Jury Now to Decide Fate of Woman Accused of Duping Investors

PostThu Aug 01, 2019 6:18 pm

VOA - Vietnam News


GREENBELT, MD. - An Israeli company executive who proudly called herself a “money-making machine” was at the heart of a scheme that defrauded tens of thousands of investors out of tens of millions of dollars, a federal prosecutor told jurors Thursday at the close of the woman’s trial.


Lee Elbaz, 38, is charged in Maryland with conspiring with employees under her supervision to bilk investors across the globe through the sale and marketing of financial instruments known as “binary options.” She trained employees to lie to investors and rigged the odds against them making and recouping any money, Justice Department prosecutor Rush Atkinson said during the trial’s closing arguments.


“There is no way this fraud happened without Lee Elbaz,” Atkinson said. “Everybody told the exact same lies because that is what Ms. Elbaz trained them to do.”


Defense: no line crossed


Elbaz’s defense attorney, Barry Pollack, told jurors that his client never crossed a line between “selling” and committing fraud.


“She drew the line exactly where she believed the company’s lawyer told her was the proper place to draw the line,” Pollack said.


Jurors began deliberating after hearing two hours of closing arguments and 10 days of testimony for the case against Elbaz, who is charged with three counts of wire fraud and one count of conspiracy to commit wire fraud.


Elbaz was CEO of Israel-based Yukom Communications. She is one of 15 defendants in the case and the first to be tried. Five have pleaded guilty and agreed to cooperate with prosecutors. Nine others were indicted in February.


Pollack said other employees who worked under Elbaz’s supervision at a call center in Caesarea, Israel, did engage in fraudulent activity without her knowledge or consent. He said his client knew she couldn’t lie about the product her company was selling.


“Everything else is permissible,” he said.


Former employees tesify


Four former Yukom employees who worked under Elbaz testified at her trial.


“Each of those cooperators has zero credibility,” Pollack said. “Four times zero is still zero.”


Elbaz, who also testified, wiped away tears as her attorney delivered his closing arguments.


FBI agents arrested Elbaz in September 2017 after she traveled to New York.


The binary options market largely operates outside the U.S. through unregulated websites. The payout on a binary option typically is linked to whether the price of a particular asset, such as a stock, rises above or falls below a specified amount at a particular time, at which point the investor receives either a pre-determined amount of cash or nothing.


Yukom provided sales and marketing services for BinaryBook and BigOption, the brand names for internet-based businesses that purportedly sold and marketed binary options.


Nine others charged


A separate indictment against nine other defendants, including Yukom owner Yosef Herzog, says the scheme involving BinaryBook and BigOption cost investors more than $145 million worldwide, including thousands of victims in the U.S.


Yukom employees pretended to be from other countries, lied about their professional qualifications and adopted “stage names.” Elbaz used the alias “Lena Green” while interacting with investors, according to prosecutors.


Yucom employees also falsely guaranteed profits, lied about their historical rates of return, and didn’t tell investors that they only made money if their customers lost money, prosecutors said.


“No one here was interested in helping clients,” Atkinson said. “It was all a plan to steal money.”


An email instructed BinaryBook sales representatives to target retirees, Social Security recipients, pension holders and veterans as clients, according to court filings accompanying guilty pleas by former employees.


Elbaz’s indictment cites a September 2015 email from one employee to co-workers about a sales “marathon,” a competition to obtain deposits from investors.


“This is not a cemetery here!

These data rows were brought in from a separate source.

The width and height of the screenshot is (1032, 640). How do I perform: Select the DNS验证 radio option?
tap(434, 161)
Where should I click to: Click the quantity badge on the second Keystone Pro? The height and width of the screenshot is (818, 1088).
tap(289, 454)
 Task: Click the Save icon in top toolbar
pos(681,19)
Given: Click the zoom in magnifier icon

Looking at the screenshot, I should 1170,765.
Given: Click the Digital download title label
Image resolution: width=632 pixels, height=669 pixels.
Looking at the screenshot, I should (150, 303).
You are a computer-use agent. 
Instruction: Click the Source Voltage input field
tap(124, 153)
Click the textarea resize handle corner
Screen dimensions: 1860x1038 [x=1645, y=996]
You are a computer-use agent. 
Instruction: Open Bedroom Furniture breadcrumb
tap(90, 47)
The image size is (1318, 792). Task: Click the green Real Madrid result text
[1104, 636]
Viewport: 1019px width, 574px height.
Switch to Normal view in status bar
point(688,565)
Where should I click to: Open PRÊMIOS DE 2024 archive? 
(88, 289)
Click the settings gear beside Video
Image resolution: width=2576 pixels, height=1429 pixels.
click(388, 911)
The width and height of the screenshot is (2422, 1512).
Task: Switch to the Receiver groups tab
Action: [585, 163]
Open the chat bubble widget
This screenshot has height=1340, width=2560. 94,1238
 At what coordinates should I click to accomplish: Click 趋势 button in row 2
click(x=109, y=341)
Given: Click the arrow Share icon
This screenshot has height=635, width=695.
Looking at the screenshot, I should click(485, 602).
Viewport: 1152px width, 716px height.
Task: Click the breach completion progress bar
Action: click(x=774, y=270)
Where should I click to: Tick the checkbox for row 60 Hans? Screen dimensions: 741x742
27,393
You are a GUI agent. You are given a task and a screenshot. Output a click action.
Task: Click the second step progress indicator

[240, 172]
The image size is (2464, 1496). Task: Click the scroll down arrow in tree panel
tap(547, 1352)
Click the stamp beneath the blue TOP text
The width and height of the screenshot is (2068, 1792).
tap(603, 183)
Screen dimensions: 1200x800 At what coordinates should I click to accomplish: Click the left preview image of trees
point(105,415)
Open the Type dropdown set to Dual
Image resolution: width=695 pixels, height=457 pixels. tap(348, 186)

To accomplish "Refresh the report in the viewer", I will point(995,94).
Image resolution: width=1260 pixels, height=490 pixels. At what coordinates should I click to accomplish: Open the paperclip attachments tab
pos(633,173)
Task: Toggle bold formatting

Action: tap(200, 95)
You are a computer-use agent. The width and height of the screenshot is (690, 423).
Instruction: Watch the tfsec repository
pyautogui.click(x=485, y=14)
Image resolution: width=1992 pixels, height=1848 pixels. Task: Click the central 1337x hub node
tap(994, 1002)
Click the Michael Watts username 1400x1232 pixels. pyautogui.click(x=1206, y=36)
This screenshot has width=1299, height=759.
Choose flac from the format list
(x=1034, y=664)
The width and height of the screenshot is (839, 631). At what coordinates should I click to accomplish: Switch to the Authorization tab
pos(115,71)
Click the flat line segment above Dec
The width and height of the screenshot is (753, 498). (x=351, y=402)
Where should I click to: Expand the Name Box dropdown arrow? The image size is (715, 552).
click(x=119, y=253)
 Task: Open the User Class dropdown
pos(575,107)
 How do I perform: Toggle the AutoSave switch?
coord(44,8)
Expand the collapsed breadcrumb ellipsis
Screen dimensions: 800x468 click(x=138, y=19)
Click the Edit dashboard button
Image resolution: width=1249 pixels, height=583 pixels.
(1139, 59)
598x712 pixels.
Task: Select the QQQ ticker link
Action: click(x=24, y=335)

It’s a boiler room!” the employee wrote.


Atkinson said it was impossible for Elbaz to miss the rampant fraud in the office she ran.


“You could not have missed the lies that were being told daily from where Ms. Elbaz sat,” the prosecutor said.


Elbaz urged her employees in writing to “work clean,” her attorney said.


“The employees that were defrauding clients were also defrauding Ms. Elbaz,” Pollack said. “She was trying to prevent (fraud).”